ドナルド・トランプ米国大統領はイラン戦争が米国の中間選挙直後に終わると9日(現地時間)に明らかにした。
米政治専門メディアのポリティコなどによると、トランプ大統領はこの日、共和党の中間選挙党大会が開かれるテキサス州ダラスへ出発する前にワシントンDC近郊のアンドルーズ統合基地で記者団と会い「選挙が終わるやいなや戦争は終わると思う」と述べ、「彼ら(イラン)はもはや持ちこたえられないからだ」と語った。
続けて「彼らは選挙結果に影響を及ぼすために必死だ」とし、「そうしてこそ共和党が敗れ、彼らが核兵器を持つことを放置することになるからだ」と主張した。さらに「彼らが望むのは核兵器だけであり、もし彼らが核兵器を持てば全世界が危険に陥る」と述べた。
トランプ大統領はこれまで終戦時点について「まもなく」と述べるなど、戦争が近く終わることを示唆してきた。しかし今回は終戦予想時点を50日余り先の11月の中間選挙以後へと先送りした。ポリティコはこれについて、共和党候補が中間選挙まで戦争による逆風と生活費上昇の問題に引き続き直面することになったという意味だと評価した。

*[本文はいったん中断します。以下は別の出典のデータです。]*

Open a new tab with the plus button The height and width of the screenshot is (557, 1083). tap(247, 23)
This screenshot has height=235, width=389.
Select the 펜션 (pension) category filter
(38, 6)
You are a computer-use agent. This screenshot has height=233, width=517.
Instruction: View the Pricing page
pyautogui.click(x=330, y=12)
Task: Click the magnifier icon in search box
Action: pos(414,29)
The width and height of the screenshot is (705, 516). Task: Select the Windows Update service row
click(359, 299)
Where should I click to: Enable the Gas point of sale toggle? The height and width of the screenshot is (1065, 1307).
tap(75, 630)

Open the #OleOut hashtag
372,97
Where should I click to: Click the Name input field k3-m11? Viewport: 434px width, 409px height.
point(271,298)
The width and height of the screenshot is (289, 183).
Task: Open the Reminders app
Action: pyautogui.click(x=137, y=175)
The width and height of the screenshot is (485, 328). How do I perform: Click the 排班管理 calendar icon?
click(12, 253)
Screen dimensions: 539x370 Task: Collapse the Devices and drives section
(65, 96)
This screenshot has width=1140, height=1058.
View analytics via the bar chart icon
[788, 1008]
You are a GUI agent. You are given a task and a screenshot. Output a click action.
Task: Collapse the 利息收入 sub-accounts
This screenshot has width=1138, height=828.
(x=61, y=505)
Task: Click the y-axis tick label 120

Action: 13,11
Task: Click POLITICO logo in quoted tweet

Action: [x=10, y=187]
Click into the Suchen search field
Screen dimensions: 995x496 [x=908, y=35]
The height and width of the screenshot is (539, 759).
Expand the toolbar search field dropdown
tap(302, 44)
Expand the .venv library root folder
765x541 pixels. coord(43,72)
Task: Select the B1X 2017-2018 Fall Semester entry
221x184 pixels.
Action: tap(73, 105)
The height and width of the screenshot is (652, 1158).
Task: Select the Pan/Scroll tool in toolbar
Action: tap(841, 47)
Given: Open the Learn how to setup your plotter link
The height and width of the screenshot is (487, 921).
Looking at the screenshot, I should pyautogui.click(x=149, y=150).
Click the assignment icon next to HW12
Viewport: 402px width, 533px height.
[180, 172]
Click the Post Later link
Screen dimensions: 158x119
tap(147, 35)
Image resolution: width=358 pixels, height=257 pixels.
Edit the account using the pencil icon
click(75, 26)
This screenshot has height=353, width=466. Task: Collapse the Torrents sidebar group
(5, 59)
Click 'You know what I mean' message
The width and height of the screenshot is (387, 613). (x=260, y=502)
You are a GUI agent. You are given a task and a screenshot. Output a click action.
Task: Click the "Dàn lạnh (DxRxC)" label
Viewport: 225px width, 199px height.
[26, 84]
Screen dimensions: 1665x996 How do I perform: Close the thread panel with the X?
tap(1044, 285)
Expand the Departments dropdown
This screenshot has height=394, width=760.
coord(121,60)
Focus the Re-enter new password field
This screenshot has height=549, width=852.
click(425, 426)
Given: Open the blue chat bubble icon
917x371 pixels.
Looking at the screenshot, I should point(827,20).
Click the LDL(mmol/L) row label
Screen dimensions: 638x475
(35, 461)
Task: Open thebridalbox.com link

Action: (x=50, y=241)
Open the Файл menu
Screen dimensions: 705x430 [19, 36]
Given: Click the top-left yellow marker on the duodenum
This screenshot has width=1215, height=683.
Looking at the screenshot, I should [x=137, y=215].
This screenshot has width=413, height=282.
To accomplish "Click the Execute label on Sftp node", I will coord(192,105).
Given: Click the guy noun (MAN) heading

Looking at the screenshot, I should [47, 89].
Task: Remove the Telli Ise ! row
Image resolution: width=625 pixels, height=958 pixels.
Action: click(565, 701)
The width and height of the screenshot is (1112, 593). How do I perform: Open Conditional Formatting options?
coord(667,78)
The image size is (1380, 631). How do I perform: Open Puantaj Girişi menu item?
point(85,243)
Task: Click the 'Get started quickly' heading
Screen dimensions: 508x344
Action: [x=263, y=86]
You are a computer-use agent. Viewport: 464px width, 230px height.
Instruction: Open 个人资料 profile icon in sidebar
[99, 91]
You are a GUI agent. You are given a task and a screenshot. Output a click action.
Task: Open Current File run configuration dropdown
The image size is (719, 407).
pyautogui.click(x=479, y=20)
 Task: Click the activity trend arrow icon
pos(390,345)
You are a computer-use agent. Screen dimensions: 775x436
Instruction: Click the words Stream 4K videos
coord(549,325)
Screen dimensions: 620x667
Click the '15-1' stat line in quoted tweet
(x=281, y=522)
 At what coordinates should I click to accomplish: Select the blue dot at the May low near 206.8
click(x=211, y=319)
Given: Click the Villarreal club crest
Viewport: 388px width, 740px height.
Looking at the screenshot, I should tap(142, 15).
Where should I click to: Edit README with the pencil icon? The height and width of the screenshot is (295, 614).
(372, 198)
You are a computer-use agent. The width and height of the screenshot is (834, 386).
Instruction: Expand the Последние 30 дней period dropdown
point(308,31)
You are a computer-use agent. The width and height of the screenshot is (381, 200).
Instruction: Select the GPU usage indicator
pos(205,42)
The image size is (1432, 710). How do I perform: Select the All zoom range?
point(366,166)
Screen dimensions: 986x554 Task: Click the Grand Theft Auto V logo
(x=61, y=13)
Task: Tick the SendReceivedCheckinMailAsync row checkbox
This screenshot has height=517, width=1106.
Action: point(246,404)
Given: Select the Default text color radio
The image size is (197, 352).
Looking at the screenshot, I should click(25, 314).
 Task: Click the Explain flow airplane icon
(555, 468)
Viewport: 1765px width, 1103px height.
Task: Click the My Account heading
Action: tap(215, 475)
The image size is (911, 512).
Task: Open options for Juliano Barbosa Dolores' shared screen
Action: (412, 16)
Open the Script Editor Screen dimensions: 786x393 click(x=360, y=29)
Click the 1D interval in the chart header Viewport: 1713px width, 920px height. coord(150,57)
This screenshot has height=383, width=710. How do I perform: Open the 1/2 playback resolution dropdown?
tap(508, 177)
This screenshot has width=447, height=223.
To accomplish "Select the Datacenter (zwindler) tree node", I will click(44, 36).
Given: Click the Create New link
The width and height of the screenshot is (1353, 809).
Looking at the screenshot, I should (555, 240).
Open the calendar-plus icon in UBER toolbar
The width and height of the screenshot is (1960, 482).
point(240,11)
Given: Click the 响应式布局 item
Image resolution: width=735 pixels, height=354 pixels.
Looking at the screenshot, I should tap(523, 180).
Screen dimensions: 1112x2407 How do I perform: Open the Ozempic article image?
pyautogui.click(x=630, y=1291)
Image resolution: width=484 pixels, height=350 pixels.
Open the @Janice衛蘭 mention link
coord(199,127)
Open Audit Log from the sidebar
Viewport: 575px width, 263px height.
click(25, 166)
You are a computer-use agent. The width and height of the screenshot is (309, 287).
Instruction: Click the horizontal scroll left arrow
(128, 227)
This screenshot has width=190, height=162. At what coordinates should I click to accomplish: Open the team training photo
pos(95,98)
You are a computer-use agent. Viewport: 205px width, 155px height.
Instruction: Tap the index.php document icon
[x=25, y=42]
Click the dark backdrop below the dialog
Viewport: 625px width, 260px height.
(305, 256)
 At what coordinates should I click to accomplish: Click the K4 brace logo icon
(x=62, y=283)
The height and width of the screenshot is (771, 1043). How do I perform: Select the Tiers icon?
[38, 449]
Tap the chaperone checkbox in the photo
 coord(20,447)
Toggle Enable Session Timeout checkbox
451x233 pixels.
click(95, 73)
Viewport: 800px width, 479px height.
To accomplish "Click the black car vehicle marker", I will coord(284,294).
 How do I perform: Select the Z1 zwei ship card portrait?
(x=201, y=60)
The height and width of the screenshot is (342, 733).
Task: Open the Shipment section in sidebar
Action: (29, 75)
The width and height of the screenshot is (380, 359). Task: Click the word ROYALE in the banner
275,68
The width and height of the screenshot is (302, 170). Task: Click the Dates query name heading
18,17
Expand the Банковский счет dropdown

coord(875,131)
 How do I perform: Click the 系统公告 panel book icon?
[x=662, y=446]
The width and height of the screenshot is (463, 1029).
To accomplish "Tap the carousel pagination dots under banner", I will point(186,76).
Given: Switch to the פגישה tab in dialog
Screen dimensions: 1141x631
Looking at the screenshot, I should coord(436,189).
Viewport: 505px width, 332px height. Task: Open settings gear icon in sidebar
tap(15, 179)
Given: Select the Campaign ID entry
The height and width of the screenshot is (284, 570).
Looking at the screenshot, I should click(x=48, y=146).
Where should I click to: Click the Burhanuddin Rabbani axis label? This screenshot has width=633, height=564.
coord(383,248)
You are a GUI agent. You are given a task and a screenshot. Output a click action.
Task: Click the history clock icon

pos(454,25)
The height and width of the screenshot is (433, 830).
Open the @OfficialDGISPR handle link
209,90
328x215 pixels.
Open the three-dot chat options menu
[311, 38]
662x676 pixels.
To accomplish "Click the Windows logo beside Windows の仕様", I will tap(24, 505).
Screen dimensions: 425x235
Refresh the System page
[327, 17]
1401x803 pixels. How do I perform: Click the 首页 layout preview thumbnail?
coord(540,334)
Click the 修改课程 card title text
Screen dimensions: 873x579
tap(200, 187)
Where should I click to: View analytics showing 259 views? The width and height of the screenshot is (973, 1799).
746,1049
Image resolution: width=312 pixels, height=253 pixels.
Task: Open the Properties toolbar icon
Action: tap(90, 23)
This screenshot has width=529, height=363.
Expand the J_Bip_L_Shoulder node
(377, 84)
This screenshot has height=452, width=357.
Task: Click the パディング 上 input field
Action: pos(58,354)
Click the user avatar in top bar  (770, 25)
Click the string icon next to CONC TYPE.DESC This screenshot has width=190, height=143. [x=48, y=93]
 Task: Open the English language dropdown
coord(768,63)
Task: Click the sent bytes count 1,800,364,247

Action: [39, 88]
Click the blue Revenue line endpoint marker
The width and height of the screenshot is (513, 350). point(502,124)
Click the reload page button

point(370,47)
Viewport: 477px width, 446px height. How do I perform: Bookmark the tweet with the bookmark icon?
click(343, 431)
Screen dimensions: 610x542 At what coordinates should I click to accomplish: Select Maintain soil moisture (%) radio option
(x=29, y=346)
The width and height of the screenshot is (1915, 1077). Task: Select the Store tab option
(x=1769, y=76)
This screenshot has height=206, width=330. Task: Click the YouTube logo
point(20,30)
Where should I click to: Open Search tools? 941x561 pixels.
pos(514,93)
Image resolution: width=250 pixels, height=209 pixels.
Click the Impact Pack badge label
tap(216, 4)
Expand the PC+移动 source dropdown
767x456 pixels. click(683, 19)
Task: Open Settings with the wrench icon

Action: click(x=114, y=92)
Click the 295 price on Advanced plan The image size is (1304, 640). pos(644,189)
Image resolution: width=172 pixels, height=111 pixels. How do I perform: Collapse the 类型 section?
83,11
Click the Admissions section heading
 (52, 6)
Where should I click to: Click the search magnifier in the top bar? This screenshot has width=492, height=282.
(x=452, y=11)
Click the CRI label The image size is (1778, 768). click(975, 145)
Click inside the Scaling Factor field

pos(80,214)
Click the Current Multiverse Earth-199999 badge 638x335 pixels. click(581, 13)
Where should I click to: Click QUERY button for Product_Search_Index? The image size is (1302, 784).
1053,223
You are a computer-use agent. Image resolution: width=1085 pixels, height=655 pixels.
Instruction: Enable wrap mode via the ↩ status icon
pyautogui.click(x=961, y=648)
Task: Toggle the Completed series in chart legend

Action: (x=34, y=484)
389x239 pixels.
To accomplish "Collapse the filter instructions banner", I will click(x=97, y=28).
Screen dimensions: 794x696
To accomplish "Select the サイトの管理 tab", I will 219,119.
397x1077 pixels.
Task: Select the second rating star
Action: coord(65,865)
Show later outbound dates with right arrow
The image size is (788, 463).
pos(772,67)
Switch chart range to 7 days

とりわけトランプ大統領が、イランが共和党の選挙敗北のために介入を試みていると主張した点が注目される。共和党が敗北して議会の多数党地位を民主党に譲る場合、イランの核保有を阻止するのが難しくなり得るという危機感を浮き彫りにし、支持層を結集し中道層の票心を引き込もうとする意図と解される。
トランプ大統領は、最近の両国の武力応酬で米国内のガソリン価格が再び上昇基調を示していることについても「米国の人々に説明するのは極めて容易だ。ただ『イランが核兵器を持つことを容認するのか』と問えばよい。答えは『ノー』だろう」と述べた。
続けて「中間選挙が終わるやいなや原油価格は急落する。われわれがそうさせるし、ガソリン価格は1ガロン当たり2ドルを下回ると見る」とし、「中間選挙が終わった後、少し時間がかかる可能性もある」と語った。